First lie down (on your back) on the ground. Bend your knees at 90 degrees and plant your feet to the ground. Adjust your back so that your lower back is on the floor; you shouldn't see or feel a gap between your lower back and the floor. Reach your arms straight up to the ceiling. Keeping your arms completely locked out, slowly drop them overhead as far as them will go without forcing (and remember to keep your lower back on the ground the whole time!). If your hands can reach the floor, then you have pretty good lats mobility. If your entire arm can lie flat on the floor, then you have outstanding lats mobility. If your arms are floating in the air, then you have tight lats but the following exercises will help you with that.

The exercises (4 options)

There are multiple ways to work on those lats and I'm going to go through 4 different options: 1 with a foam roller, two with a lacrosse ball, and one with just your body.
Foam roll on lats
The first method is to lie down on the ground and roll onto your side. Position the foam roller at your lats (starting from the arm pit and moving down to your back). From this position, you can just smash it (apply weight into the foam roller), contract & relax your lats as you smash, or roll the muscle. You should do this for about 3 minutes on each side.
Lacrosse ball smash
Your second option is a small variation of the first, but will work the muscle much better. Instead of using a foam roller, place the lacrosse ball on your lats (starting from the arm pit) and slowly move it down while smashing. You won't be able to roll the full muscle with the ball, but since it's a smaller and harder material, you will be able to dig much deeper into the muscle. This method will hurt a lot if you have tight lats.
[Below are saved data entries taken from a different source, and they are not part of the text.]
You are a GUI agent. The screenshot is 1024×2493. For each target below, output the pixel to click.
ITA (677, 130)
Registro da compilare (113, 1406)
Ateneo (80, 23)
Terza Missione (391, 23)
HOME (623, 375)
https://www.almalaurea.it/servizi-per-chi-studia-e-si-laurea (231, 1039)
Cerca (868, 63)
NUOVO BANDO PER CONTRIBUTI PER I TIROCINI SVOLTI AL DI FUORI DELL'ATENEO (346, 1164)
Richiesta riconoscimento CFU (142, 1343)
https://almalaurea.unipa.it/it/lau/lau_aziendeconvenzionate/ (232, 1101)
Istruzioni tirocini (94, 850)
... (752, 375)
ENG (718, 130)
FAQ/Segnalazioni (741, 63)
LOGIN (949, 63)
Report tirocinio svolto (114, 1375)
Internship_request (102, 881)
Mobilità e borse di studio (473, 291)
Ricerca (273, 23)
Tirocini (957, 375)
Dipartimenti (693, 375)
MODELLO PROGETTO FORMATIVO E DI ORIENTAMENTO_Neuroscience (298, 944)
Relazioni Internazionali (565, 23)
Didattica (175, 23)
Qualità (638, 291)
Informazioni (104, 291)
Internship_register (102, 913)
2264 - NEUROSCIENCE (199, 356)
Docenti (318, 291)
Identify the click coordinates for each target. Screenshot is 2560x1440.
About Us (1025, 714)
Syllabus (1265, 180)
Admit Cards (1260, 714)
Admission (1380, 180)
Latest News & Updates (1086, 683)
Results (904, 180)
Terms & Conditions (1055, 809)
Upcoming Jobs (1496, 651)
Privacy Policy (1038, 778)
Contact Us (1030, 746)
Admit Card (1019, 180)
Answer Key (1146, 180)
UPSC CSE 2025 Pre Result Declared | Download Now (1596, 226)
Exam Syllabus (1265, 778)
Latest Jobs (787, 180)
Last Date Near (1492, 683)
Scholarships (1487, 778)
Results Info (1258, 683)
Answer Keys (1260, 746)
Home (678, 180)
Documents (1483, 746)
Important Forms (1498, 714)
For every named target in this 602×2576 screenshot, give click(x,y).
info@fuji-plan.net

Standing lacrosse ball smash and roll
Third option is a variation of the second option but with a little less pain. Instead of lying on the ground (which puts a lot of your body weight into the lacrosse ball), stand up against a wall. Raise your arm and place the ball on your lats and lean into the wall. You can adjust how much pressure by leaning more or less into the wall. You can also get a little bit of a roll by moving up and down. If your overhead position is too limited to raise your arm and get onto the wall, then use a yoga block (or similar object) to give yourself a little more distance from the wall.
Modified triceps stretch
The last option is actually a stretch for your triceps and lats. Go into the regular triceps stretch (lift one arm, bending at the elbow and grab the elbow with your other hand). Now get back next the to wall (facing sideways), and place your raised elbow against the wall. Lean into it to get a good stretch in your lats. Hold this position for 30 seconds to a minute and switch sides.